▶ [THE DATA]
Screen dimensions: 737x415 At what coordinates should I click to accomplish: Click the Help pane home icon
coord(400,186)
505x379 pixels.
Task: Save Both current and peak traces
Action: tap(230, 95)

▶ [EXERCISE DESCRIPTION] Retype each record in full, please.

▶ [ANSWER TO THIS TASK]
Screen dimensions: 737x415 At what coordinates should I click to accomplish: Click the Help pane home icon
coord(400,186)
505x379 pixels.
Task: Save Both current and peak traces
Action: tap(230, 95)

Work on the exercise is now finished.